Vom Kreisen und Kreisen


Jede Boulepartie beginnt mit der Erschaffung eines Kreises. Ein Spieler zeichnet eine Linie in den Sand. Erreicht sie ihren Ausgangspunkt, schließt sich das Rund und ein Spiel beginnt. Schon gilt es, kreisrunde Kugeln auf gedachte Linien zu befördern, die konzentrisch um das Cochonnet verlaufen. Die Spieler beginnen das Spielfeld und einander zu umkreisen. Immer stärker drehen sich Ihre Gedanken um das Spiel. So werden sie Teil der Boulewelt, die sie fortan auf stabiler Bahn umrunden. Gleicht das Treiben auf dem Bouleplatz nicht ohnehin einem Planetensystem mit seinen Orbitalen? 

 

 

Betrachten wir dieses „Bouliversum“:

 

Da gibt es „innere Planeten“ die das Zentrum schnell umrunden - häufig spielende Akteure mit  kurzen Umlauffrequenzen - die Gravitation des Spiels hält sie unlöslich in ihrem Bann.

 

Ruhiger ziehen die „äußeren Planeten“ ihre Bahnen.
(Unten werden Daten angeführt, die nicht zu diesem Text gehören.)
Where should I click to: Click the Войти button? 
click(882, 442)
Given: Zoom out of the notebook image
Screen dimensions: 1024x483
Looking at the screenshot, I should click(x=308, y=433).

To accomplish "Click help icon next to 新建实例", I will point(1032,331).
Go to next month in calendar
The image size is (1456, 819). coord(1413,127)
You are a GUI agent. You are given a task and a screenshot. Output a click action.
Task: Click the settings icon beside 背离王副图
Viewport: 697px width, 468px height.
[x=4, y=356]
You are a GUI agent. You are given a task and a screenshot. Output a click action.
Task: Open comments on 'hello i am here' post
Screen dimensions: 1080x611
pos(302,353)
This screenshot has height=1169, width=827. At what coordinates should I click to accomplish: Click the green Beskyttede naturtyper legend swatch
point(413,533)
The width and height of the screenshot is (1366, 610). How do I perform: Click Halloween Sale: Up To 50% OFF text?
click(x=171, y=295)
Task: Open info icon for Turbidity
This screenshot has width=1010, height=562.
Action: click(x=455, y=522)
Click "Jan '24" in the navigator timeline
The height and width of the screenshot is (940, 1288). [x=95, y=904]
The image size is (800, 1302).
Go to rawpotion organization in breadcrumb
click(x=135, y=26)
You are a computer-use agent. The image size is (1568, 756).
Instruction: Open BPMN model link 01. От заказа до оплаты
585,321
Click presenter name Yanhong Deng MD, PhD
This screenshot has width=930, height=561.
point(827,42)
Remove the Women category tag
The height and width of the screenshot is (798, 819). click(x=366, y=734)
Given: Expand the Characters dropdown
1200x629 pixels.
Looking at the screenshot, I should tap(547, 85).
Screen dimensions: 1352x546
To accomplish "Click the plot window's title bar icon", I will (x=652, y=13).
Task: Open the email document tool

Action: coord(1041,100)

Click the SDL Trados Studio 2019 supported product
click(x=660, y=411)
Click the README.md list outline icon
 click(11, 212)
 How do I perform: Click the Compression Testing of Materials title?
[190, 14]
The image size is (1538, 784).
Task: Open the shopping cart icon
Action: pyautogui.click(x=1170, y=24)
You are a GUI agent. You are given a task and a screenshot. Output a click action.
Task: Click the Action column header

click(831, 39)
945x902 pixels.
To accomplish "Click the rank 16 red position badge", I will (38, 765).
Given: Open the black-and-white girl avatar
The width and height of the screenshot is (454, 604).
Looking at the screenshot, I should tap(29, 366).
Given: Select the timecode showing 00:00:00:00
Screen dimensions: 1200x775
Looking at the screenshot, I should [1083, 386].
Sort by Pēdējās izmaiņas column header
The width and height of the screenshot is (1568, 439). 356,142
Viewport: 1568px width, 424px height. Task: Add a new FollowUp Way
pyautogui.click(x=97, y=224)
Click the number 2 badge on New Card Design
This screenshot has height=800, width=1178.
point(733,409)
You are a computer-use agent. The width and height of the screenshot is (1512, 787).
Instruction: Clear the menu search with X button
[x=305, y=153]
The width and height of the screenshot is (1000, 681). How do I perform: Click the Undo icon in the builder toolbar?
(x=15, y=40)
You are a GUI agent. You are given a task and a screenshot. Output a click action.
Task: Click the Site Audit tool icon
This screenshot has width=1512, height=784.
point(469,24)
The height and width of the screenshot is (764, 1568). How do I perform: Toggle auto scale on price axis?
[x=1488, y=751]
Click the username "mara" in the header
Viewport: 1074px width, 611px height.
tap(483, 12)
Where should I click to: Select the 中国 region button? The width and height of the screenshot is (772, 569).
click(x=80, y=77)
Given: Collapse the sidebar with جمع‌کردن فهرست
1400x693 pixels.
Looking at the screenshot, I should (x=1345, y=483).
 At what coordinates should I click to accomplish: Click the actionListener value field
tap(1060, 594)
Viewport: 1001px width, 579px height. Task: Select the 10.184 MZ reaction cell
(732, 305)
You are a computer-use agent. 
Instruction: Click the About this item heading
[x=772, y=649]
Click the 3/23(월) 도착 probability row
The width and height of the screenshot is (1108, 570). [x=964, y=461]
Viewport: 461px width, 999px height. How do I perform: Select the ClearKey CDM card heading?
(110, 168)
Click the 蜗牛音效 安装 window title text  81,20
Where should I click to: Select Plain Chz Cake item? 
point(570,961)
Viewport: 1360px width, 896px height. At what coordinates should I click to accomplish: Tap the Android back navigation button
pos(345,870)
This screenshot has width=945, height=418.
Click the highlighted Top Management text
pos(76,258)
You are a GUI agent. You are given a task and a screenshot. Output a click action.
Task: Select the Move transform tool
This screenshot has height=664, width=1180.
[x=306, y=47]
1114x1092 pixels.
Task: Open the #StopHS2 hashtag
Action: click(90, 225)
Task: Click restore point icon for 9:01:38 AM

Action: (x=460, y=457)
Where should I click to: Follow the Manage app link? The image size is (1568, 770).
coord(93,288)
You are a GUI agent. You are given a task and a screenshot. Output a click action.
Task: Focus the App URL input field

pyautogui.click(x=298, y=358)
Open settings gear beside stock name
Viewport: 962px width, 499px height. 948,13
Die schiere Masse ihrer Erfahrung erlaubt diesen Spielern ein selteneres Erscheinen. Ihr Spiel fußt darauf, alles schon erlebt zu haben, das meiste sogar mehrfach. Wenn sie am Boulehimmel aufgehen, erleuchten sie ihn.

 

Diese Ordnung stören einander unverträgliche Himmelskörper. Meteoren gleich, befinden sie sich auf Kollisionskurs mit einem Konterpart. Führen ihre Bahnen sie zusammen, so katapultieren sie sich aus dem System.

 

Von außen kommen die "Kometen", jene Gäste, deren Besuche ebenso selten wie spektakulär sind. Sie durchreisen viele Systeme, nehmen überall etwas auf und tragen es weiter. Brachten Kometen das Leben auf die Erde? Sicher ist: Diese "Wandelsterne" beleben das Spiel.

 

So ist alles ein Kreisen. Der Kreis, diese Figur ohne Anfang und Ende. Die Antike kannte hierfür ein treffendes Symbol: Eine Schlange, die, sich selbst in den Schwanz beißend, einen Kreis bildet. Ein Zeichen der Ewigkeit und Selbstgenügsamkeit. Passt das nicht gut zu unserem Spiel, das stets aufs Neue beginnt; in dem man vollkommen aufgehen kann?

 

Eignet aber Kreisen nicht etwas Hermetisches? Schließen sie nicht aus, indem sie Inneres von Äußerem scheiden? Beim Pétanque teilen sich Spieler einen Kreis und betreten ihn abwechselnd. Freiwillig folgen sie Regeln und erschaffen die Realität des Spiels - eine eigene Welt. Ausgeschlossen wird der Alltag. So finden Menschen Verbindendes, deren Verbindung sonst ausgeschlossen wäre.   

 

Ein Spiel endet, ein neues beginnt. So schließt sich der Kreis. Alte Kreise verblassen, neue werden gezeichnet. Im nächsten Spiel ist wieder alles möglich ... 0:0...

                                                                                                                    

                                                                                       Allez!